Our study utilized a next generation sequencing platform to comprehensively characterize the KRT13-related WSN transcriptome for the first time. It provided the basis for an understanding of the molecular mechanisms behind WSN pathogenesis at a system-wide level. Future research based on our findings may speed up the discovery of novel biomarkers and drug targets that can be used to improve the diagnosis and therapy of WSN. The results of our RNA-Seq analysis suggested that the abnormal degradation of the KRT13 protein in WSN patients may be associated with keratin 7 (KRT7) and an abnormal ubiquitination process. The structure of the ribosome was found to be damaged in WSN patients. Moreover, the translation rate was reduced in WSN patients, whereas ubiquitin-mediated proteolysis was enhanced. Therefore, the development of a valuable drug to reduce the degradation of KRT13is crucial for WSN patients. We are optimistic that the problem will be solved with future studies on WSN. We also expect the development of RNA-Seq to enable applications involved in determining the structural dynamics of the transcriptome and the pathogenic mechanism of disease.

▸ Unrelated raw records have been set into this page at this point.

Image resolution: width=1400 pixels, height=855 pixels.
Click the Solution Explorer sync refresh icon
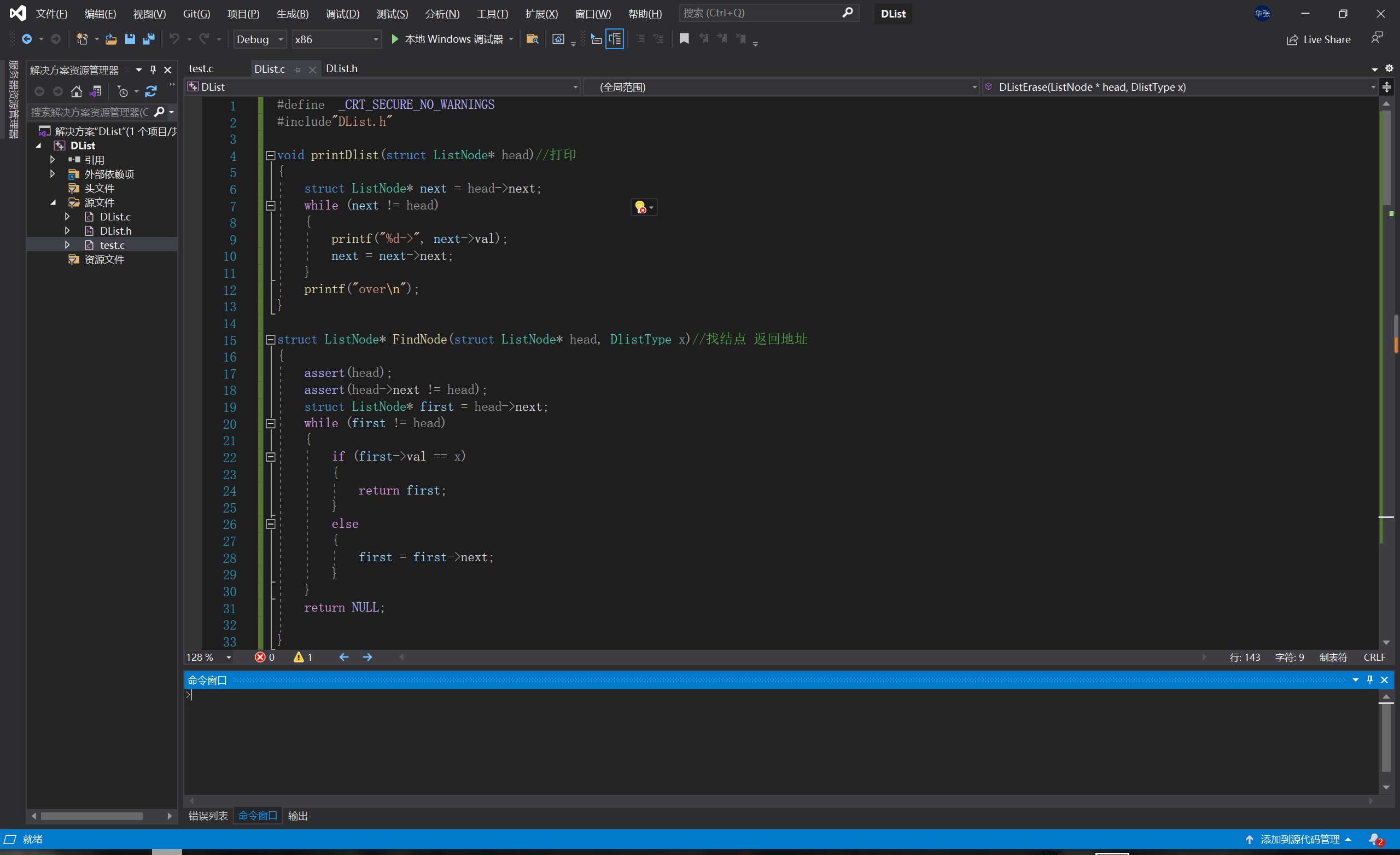tap(151, 91)
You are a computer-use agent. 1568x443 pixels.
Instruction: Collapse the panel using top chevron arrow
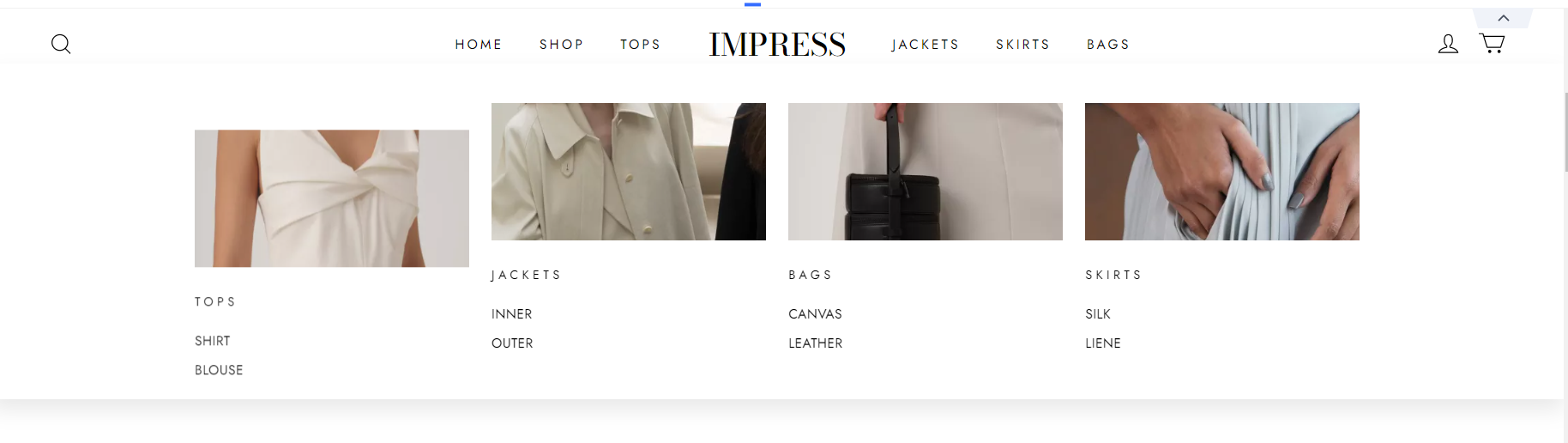[x=1503, y=18]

Although WSN patients had no physical pain significantly, but they often complained of an altered texture of the mucosa or the bad looking created by the lesions. Many WSN patients made therapy treatments medication with nystatin, antihistamines, vitamins and mouth rinses. Azithromycin, tetracycline [5], chlorhexidine [34], Victoria A acid [35] and penicillin had succeed in the clinical progress. However, there is no standard treatment protocol for WSN till now. We applied RNA-seq technology to explor the WSN mechanism. The Human induced pluripotent stem cells (iPSCs) represent an excellent tool for many clinical trials [36]. The RNA-seq technology and induced pluripotent stem cells (iPSCs) technology may be a point way to the treatment of the rare disease. Meanwhile the WSN patient should perform a careful oral hygiene to reduce infection in the oral cavity. To lead to the proper diagnosis and treatment of this rare disease, it is great importance of collaboration between anamnesis, clinical examination and pathologic findings. With the further research of WSN, there is optimism that the problem will be solved in the next decade years.

Conclusions

The genetic disease WSN occurs infrequently. Experts have struggled to grasp factors contributing to its clinical symptoms, gene mutations and treatment; however, the mechanism behind the disease is still unclear. Here, we report the pathogenic mechanism of WSN. Our results suggest that the abnormal degradation of the KRT13 protein in WSN patients may be associated with KRT7 and an abnormal ubiquitination process. This finding may contribute to the development of a molecular therapy for WSN. Gene-based diagnosis and therapy for WSN patients may become available in the near future and may provide references and instructions for treating other keratin-associated diseases. This finding will hopefully improve the levels of prenatal diagnoses and treatment of rare diseases.